#### AIM OF THE EXERCISE
Under this task are some entries; return every one of them exactly.

#### GIVEN DATA
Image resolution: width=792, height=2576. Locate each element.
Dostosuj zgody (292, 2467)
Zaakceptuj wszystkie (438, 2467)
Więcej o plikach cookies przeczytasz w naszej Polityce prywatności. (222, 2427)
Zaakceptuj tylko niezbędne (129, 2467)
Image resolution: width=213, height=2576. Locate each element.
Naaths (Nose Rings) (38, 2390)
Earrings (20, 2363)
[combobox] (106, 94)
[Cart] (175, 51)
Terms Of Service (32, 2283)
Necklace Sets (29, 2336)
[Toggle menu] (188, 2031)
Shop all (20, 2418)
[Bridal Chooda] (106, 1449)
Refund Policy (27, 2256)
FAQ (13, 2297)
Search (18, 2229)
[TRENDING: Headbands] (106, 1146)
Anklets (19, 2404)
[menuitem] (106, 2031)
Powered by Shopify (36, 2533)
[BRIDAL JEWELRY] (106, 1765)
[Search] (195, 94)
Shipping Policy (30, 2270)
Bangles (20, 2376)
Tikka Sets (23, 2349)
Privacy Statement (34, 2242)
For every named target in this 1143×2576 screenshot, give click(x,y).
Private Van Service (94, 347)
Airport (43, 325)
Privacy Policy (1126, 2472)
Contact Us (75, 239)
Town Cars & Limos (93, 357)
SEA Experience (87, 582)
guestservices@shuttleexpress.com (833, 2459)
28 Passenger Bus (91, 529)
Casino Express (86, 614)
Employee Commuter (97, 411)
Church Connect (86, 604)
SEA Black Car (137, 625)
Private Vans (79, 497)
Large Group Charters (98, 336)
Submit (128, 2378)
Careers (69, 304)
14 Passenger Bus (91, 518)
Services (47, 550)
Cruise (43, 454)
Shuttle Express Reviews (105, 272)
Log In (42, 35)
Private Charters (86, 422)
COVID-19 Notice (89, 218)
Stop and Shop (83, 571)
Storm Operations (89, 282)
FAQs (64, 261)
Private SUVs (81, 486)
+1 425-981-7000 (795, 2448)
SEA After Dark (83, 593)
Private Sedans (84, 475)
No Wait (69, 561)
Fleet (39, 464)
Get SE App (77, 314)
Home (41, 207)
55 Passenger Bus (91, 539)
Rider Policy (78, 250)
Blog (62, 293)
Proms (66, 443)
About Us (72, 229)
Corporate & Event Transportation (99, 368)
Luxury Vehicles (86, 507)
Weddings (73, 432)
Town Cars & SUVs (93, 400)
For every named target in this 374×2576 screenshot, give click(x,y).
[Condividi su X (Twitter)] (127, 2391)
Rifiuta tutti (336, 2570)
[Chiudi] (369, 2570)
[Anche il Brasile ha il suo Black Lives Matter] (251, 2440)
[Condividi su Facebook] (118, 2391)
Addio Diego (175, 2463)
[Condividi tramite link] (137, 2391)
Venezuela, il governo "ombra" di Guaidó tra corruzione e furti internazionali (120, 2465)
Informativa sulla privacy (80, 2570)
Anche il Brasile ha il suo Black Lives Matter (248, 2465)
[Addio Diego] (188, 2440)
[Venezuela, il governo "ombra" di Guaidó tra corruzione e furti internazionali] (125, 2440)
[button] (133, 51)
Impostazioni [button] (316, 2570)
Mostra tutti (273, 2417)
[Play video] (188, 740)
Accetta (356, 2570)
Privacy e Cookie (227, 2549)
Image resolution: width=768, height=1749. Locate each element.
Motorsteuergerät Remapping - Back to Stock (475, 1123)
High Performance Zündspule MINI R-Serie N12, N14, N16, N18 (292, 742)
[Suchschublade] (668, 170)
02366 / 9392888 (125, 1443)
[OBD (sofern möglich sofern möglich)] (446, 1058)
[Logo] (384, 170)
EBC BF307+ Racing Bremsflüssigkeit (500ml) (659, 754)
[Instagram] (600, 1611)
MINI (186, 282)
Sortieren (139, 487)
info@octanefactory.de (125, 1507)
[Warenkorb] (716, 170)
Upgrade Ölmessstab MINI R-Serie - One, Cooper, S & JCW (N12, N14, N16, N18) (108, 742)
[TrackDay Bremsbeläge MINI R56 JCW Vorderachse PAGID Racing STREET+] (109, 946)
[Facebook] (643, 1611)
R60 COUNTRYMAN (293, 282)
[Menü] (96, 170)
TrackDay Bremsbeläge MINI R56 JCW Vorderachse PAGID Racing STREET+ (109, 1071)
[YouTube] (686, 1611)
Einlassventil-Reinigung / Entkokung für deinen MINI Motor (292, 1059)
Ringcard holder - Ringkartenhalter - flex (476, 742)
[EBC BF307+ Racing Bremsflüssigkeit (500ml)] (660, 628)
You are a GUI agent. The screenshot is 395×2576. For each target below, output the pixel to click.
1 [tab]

#### RESULT OF THE EXERCISE
Image resolution: width=792, height=2576. Locate each element.
Dostosuj zgody (292, 2467)
Zaakceptuj wszystkie (438, 2467)
Więcej o plikach cookies przeczytasz w naszej Polityce prywatności. (222, 2427)
Zaakceptuj tylko niezbędne (129, 2467)
Image resolution: width=213, height=2576. Locate each element.
Naaths (Nose Rings) (38, 2390)
Earrings (20, 2363)
[combobox] (106, 94)
[Cart] (175, 51)
Terms Of Service (32, 2283)
Necklace Sets (29, 2336)
[Toggle menu] (188, 2031)
Shop all (20, 2418)
[Bridal Chooda] (106, 1449)
Refund Policy (27, 2256)
FAQ (13, 2297)
Search (18, 2229)
[TRENDING: Headbands] (106, 1146)
Anklets (19, 2404)
[menuitem] (106, 2031)
Powered by Shopify (36, 2533)
[BRIDAL JEWELRY] (106, 1765)
[Search] (195, 94)
Shipping Policy (30, 2270)
Bangles (20, 2376)
Tikka Sets (23, 2349)
Privacy Statement (34, 2242)
For every named target in this 1143×2576 screenshot, give click(x,y).
Private Van Service (94, 347)
Airport (43, 325)
Privacy Policy (1126, 2472)
Contact Us (75, 239)
Town Cars & Limos (93, 357)
SEA Experience (87, 582)
guestservices@shuttleexpress.com (833, 2459)
28 Passenger Bus (91, 529)
Casino Express (86, 614)
Employee Commuter (97, 411)
Church Connect (86, 604)
SEA Black Car (137, 625)
Private Vans (79, 497)
Large Group Charters (98, 336)
Submit (128, 2378)
Careers (69, 304)
14 Passenger Bus (91, 518)
Services (47, 550)
Cruise (43, 454)
Shuttle Express Reviews (105, 272)
Log In (42, 35)
Private Charters (86, 422)
COVID-19 Notice (89, 218)
Stop and Shop (83, 571)
Storm Operations (89, 282)
FAQs (64, 261)
Private SUVs (81, 486)
+1 425-981-7000 (795, 2448)
SEA After Dark (83, 593)
Private Sedans (84, 475)
No Wait (69, 561)
Fleet (39, 464)
Get SE App (77, 314)
Home (41, 207)
55 Passenger Bus (91, 539)
Rider Policy (78, 250)
Blog (62, 293)
Proms (66, 443)
About Us (72, 229)
Corporate & Event Transportation (99, 368)
Luxury Vehicles (86, 507)
Weddings (73, 432)
Town Cars & SUVs (93, 400)
For every named target in this 374×2576 screenshot, give click(x,y).
[Condividi su X (Twitter)] (127, 2391)
Rifiuta tutti (336, 2570)
[Chiudi] (369, 2570)
[Anche il Brasile ha il suo Black Lives Matter] (251, 2440)
[Condividi su Facebook] (118, 2391)
Addio Diego (175, 2463)
[Condividi tramite link] (137, 2391)
Venezuela, il governo "ombra" di Guaidó tra corruzione e furti internazionali (120, 2465)
Informativa sulla privacy (80, 2570)
Anche il Brasile ha il suo Black Lives Matter (248, 2465)
[Addio Diego] (188, 2440)
[Venezuela, il governo "ombra" di Guaidó tra corruzione e furti internazionali] (125, 2440)
[button] (133, 51)
Impostazioni [button] (316, 2570)
Mostra tutti (273, 2417)
[Play video] (188, 740)
Accetta (356, 2570)
Privacy e Cookie (227, 2549)
Image resolution: width=768, height=1749. Locate each element.
Motorsteuergerät Remapping - Back to Stock (475, 1123)
High Performance Zündspule MINI R-Serie N12, N14, N16, N18 (292, 742)
[Suchschublade] (668, 170)
02366 / 9392888 (125, 1443)
[OBD (sofern möglich sofern möglich)] (446, 1058)
[Logo] (384, 170)
EBC BF307+ Racing Bremsflüssigkeit (500ml) (659, 754)
[Instagram] (600, 1611)
MINI (186, 282)
Sortieren (139, 487)
info@octanefactory.de (125, 1507)
[Warenkorb] (716, 170)
Upgrade Ölmessstab MINI R-Serie - One, Cooper, S & JCW (N12, N14, N16, N18) (108, 742)
[TrackDay Bremsbeläge MINI R56 JCW Vorderachse PAGID Racing STREET+] (109, 946)
[Facebook] (643, 1611)
R60 COUNTRYMAN (293, 282)
[Menü] (96, 170)
TrackDay Bremsbeläge MINI R56 JCW Vorderachse PAGID Racing STREET+ (109, 1071)
[YouTube] (686, 1611)
Einlassventil-Reinigung / Entkokung für deinen MINI Motor (292, 1059)
Ringcard holder - Ringkartenhalter - flex (476, 742)
[EBC BF307+ Racing Bremsflüssigkeit (500ml)] (660, 628)
You are a GUI agent. The screenshot is 395×2576. For each target below, output the pixel to click.
1 [tab]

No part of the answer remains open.